PROBLEM REQUIREMENTS:
Quote the records beneath, complete and exact. Leave out images.

(Saved entries)
◇ ◇ ◇ ◇ ◇

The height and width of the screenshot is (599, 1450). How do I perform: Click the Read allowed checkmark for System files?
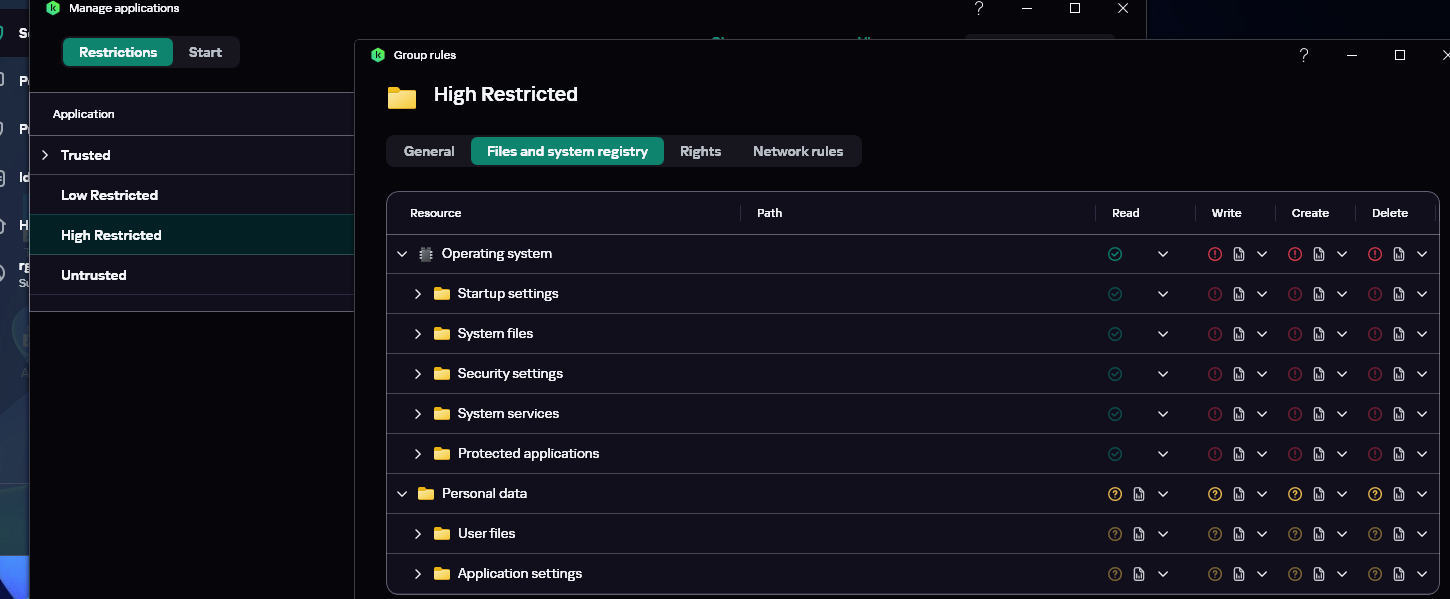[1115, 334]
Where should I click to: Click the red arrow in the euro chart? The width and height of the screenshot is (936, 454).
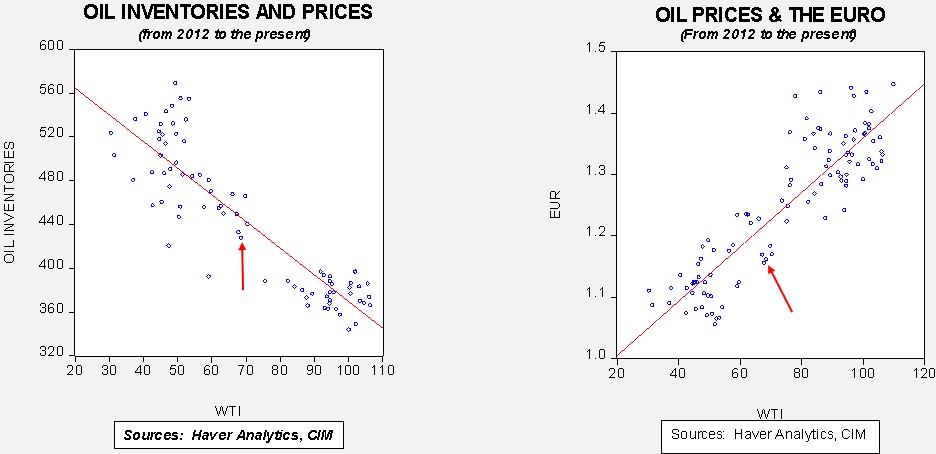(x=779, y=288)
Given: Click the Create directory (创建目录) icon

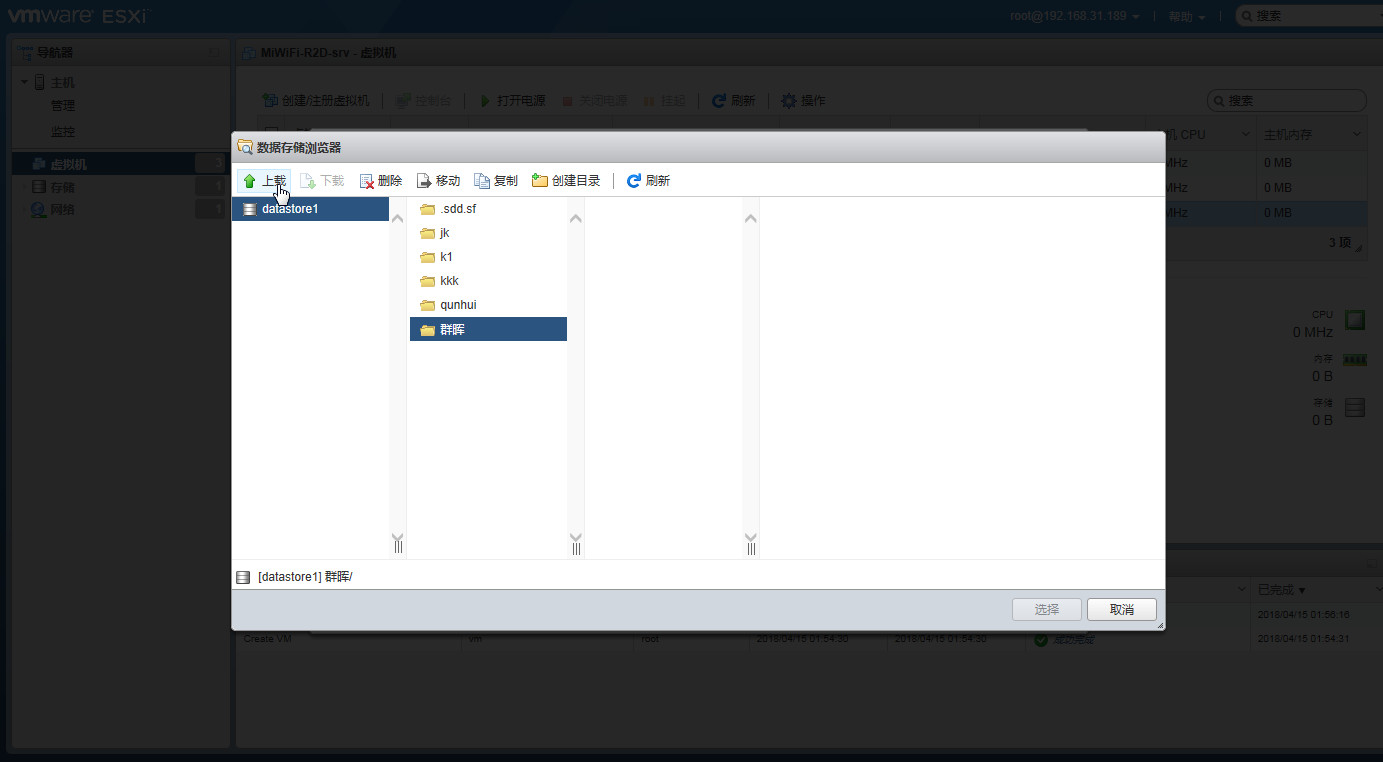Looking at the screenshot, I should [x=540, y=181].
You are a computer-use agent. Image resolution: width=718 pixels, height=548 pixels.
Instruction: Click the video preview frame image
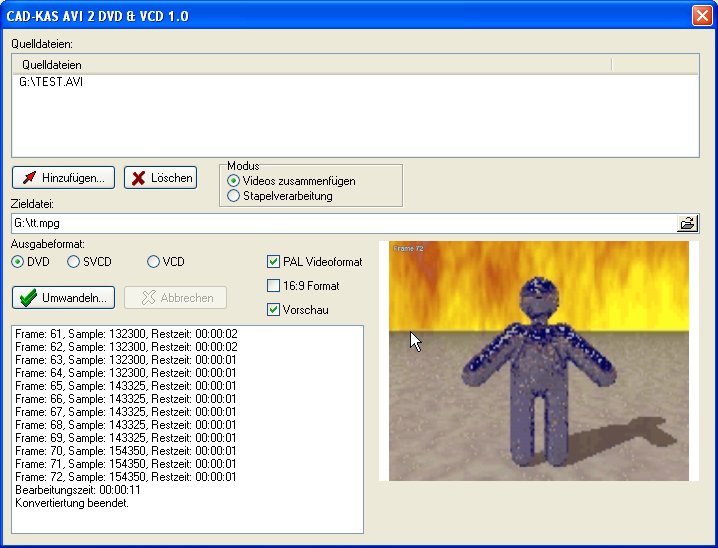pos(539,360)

◇ ◇ ◇ ◇ ◇

EXERCISE RESPONSE:
The height and width of the screenshot is (599, 1450). How do I perform: Click the Read allowed checkmark for System files?
[1115, 334]
Where should I click to: Click the red arrow in the euro chart? The width and height of the screenshot is (936, 454).
(x=779, y=288)
Given: Click the Create directory (创建目录) icon

Looking at the screenshot, I should [x=540, y=181].
You are a computer-use agent. Image resolution: width=718 pixels, height=548 pixels.
Instruction: Click the video preview frame image
pos(539,360)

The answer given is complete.